- What is required:
Find the line that contains "This screenshot has width=1432, height=806." in the entries below. Write out that line and all that follow it, unchanged and alone.

——————————

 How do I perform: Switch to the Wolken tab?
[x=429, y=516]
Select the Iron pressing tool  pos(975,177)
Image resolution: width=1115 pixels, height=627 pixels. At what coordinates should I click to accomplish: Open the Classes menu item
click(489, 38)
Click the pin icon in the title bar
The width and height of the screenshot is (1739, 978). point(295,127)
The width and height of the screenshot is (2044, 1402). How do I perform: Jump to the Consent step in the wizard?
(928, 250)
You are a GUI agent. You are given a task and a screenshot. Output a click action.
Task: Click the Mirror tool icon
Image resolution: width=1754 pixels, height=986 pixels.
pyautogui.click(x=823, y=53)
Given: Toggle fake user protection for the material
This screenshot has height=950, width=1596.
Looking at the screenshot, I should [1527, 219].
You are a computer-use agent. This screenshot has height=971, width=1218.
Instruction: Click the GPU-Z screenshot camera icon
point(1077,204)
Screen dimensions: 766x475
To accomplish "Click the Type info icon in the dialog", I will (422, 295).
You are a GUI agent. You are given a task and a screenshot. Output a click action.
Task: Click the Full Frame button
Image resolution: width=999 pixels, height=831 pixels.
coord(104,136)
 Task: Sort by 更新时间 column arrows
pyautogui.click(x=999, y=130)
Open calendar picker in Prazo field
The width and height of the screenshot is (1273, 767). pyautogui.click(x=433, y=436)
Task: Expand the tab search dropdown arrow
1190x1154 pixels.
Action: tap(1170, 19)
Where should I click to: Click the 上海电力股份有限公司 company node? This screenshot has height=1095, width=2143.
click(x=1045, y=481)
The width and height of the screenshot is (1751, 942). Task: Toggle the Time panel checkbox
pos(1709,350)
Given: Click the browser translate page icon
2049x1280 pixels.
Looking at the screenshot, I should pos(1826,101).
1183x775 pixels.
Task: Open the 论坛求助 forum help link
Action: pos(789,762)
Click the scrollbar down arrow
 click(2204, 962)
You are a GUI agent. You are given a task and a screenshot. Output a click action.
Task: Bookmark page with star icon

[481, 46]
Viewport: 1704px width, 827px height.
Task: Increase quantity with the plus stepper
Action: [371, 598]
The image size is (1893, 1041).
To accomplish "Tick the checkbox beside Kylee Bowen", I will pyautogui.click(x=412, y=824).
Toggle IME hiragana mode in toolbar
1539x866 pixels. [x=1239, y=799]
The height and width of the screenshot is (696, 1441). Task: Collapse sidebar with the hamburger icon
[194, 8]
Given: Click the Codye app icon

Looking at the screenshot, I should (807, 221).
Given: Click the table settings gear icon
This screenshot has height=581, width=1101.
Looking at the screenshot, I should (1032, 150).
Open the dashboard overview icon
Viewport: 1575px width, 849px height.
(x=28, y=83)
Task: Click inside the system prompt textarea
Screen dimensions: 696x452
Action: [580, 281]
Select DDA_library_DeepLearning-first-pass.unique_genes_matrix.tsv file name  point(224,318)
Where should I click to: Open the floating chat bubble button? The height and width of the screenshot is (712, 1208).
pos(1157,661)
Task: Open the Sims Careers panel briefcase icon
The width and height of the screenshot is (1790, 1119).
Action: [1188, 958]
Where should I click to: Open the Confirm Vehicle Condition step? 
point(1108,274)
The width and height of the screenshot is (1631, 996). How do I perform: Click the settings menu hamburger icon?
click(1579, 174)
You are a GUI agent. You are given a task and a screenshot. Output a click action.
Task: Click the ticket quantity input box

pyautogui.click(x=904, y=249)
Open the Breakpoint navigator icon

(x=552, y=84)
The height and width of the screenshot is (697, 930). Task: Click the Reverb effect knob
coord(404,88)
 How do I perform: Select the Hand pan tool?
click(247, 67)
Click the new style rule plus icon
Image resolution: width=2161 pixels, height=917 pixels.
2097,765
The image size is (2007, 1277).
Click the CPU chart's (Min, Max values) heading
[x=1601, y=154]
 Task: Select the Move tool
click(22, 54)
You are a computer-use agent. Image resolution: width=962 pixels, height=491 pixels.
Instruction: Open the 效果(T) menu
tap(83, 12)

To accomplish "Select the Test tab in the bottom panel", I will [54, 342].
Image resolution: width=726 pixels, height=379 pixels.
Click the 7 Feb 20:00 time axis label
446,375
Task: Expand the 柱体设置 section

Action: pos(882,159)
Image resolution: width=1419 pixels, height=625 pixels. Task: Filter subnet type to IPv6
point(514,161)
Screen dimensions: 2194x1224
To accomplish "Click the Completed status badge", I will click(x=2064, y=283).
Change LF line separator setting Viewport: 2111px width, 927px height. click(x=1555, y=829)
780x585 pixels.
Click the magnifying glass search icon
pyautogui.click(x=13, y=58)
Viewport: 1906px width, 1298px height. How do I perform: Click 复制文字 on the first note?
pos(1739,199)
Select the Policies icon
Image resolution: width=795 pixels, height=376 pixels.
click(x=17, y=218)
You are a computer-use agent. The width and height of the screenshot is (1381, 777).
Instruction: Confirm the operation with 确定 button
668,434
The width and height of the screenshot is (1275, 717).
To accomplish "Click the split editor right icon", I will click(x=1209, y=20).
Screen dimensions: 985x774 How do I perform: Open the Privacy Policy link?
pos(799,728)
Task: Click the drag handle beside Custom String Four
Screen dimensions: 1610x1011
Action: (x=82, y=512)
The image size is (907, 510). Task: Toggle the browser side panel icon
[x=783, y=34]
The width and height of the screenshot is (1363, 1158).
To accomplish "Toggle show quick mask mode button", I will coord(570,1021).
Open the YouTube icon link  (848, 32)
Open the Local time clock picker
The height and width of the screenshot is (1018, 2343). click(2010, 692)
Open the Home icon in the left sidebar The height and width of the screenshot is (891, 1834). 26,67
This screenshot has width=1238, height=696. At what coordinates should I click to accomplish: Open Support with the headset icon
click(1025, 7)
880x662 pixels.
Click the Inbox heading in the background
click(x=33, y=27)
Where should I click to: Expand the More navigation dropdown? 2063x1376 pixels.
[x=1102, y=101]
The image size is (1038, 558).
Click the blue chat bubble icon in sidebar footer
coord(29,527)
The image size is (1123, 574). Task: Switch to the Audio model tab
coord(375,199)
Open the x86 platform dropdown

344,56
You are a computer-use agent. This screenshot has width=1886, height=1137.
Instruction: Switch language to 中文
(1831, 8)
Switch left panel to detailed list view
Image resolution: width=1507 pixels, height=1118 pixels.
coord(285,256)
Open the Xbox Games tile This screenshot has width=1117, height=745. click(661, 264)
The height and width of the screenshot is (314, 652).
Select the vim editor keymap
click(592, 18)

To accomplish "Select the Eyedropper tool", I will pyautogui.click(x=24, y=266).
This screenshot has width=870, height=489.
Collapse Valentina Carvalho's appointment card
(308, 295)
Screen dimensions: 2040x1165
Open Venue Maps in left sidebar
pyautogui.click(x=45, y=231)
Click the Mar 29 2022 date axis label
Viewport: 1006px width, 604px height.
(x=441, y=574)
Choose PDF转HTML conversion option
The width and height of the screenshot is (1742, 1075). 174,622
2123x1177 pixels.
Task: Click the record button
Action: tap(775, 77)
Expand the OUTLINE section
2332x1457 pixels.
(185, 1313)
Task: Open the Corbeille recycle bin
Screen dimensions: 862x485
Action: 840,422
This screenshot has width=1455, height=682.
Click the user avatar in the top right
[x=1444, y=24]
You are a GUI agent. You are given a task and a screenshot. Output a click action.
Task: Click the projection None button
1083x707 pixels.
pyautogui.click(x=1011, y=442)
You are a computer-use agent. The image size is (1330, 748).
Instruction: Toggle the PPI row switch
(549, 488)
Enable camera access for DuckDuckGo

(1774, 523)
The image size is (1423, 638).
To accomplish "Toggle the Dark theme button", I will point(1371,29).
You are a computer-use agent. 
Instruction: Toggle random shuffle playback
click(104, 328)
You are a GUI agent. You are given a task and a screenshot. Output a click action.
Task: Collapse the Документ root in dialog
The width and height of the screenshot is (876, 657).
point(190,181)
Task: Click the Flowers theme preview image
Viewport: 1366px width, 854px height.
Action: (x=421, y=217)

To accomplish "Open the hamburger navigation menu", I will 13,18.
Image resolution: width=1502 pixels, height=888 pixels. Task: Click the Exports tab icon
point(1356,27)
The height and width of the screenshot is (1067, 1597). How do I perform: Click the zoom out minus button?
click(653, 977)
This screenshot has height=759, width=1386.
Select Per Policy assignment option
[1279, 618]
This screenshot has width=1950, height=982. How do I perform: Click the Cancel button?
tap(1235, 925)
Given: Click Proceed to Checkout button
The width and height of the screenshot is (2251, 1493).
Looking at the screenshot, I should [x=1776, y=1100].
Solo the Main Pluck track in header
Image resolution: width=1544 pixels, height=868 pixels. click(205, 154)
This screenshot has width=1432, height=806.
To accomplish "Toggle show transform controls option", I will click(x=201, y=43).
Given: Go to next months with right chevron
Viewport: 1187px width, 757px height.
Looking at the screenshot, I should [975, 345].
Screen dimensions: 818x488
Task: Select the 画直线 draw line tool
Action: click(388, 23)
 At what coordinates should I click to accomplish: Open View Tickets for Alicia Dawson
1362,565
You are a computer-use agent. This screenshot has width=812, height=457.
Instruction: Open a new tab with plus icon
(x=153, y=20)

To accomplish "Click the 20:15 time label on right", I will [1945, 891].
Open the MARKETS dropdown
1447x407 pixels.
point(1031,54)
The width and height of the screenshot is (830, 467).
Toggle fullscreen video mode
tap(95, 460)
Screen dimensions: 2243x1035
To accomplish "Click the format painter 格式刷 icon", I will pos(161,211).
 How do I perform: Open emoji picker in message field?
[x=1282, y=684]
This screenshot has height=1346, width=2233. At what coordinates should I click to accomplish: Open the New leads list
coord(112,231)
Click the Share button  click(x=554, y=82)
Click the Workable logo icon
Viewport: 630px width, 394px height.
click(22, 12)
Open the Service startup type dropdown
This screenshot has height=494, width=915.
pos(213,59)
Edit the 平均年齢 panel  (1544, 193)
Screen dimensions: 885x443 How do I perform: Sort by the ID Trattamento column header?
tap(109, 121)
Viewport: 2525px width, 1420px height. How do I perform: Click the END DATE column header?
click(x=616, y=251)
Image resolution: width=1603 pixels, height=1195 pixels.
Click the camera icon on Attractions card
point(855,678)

——————————

- Exercise solution:
This screenshot has width=1432, height=806.
To accomplish "Toggle show transform controls option", I will click(x=201, y=43).
Given: Go to next months with right chevron
Viewport: 1187px width, 757px height.
Looking at the screenshot, I should [975, 345].
Screen dimensions: 818x488
Task: Select the 画直线 draw line tool
Action: click(388, 23)
 At what coordinates should I click to accomplish: Open View Tickets for Alicia Dawson
1362,565
You are a computer-use agent. This screenshot has width=812, height=457.
Instruction: Open a new tab with plus icon
(x=153, y=20)

To accomplish "Click the 20:15 time label on right", I will [1945, 891].
Open the MARKETS dropdown
1447x407 pixels.
point(1031,54)
The width and height of the screenshot is (830, 467).
Toggle fullscreen video mode
tap(95, 460)
Screen dimensions: 2243x1035
To accomplish "Click the format painter 格式刷 icon", I will pos(161,211).
 How do I perform: Open emoji picker in message field?
[x=1282, y=684]
This screenshot has height=1346, width=2233. At what coordinates should I click to accomplish: Open the New leads list
coord(112,231)
Click the Share button  click(x=554, y=82)
Click the Workable logo icon
Viewport: 630px width, 394px height.
click(22, 12)
Open the Service startup type dropdown
This screenshot has height=494, width=915.
pos(213,59)
Edit the 平均年齢 panel  (1544, 193)
Screen dimensions: 885x443 How do I perform: Sort by the ID Trattamento column header?
tap(109, 121)
Viewport: 2525px width, 1420px height. How do I perform: Click the END DATE column header?
click(x=616, y=251)
Image resolution: width=1603 pixels, height=1195 pixels.
Click the camera icon on Attractions card
point(855,678)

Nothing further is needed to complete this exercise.